_Saved entries_
↓

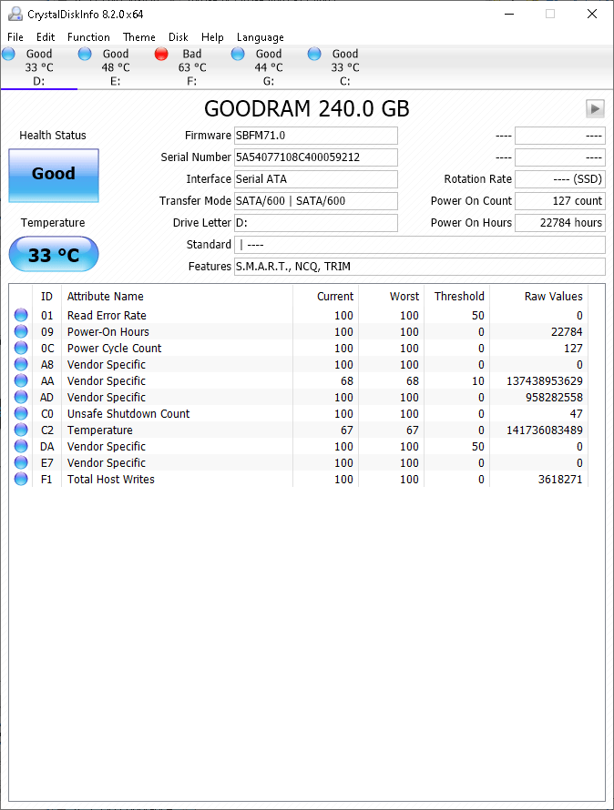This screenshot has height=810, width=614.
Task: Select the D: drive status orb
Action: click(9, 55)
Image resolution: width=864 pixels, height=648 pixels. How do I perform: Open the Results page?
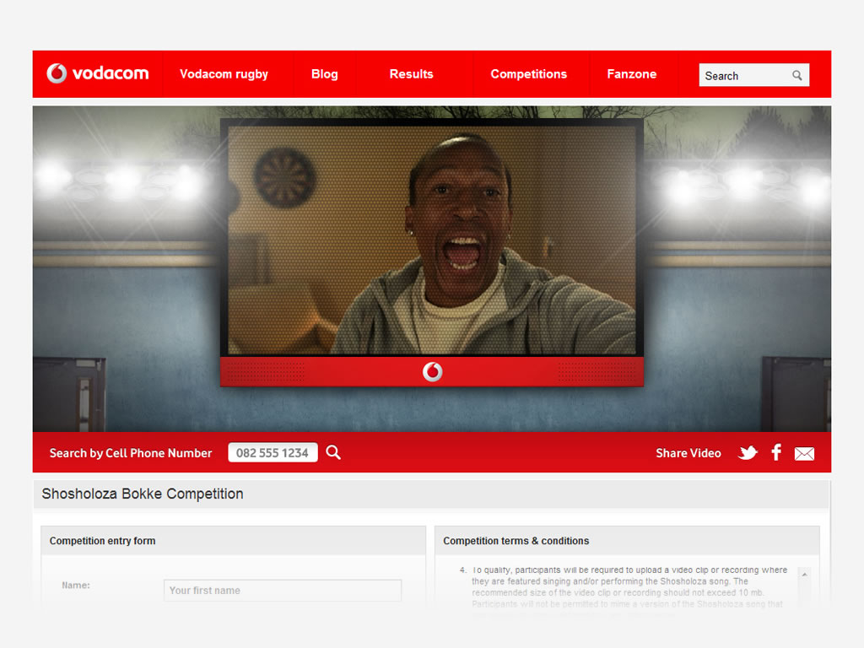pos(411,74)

↑

_PROBLEM REQUIREMENTS_
Please quote the records above exactly, beginning at the line that contains "Image resolution: width=864" and ending at their last line. Leave the pictures out.

_SOLUTION_
Image resolution: width=864 pixels, height=648 pixels. How do I perform: Open the Results page?
pos(411,74)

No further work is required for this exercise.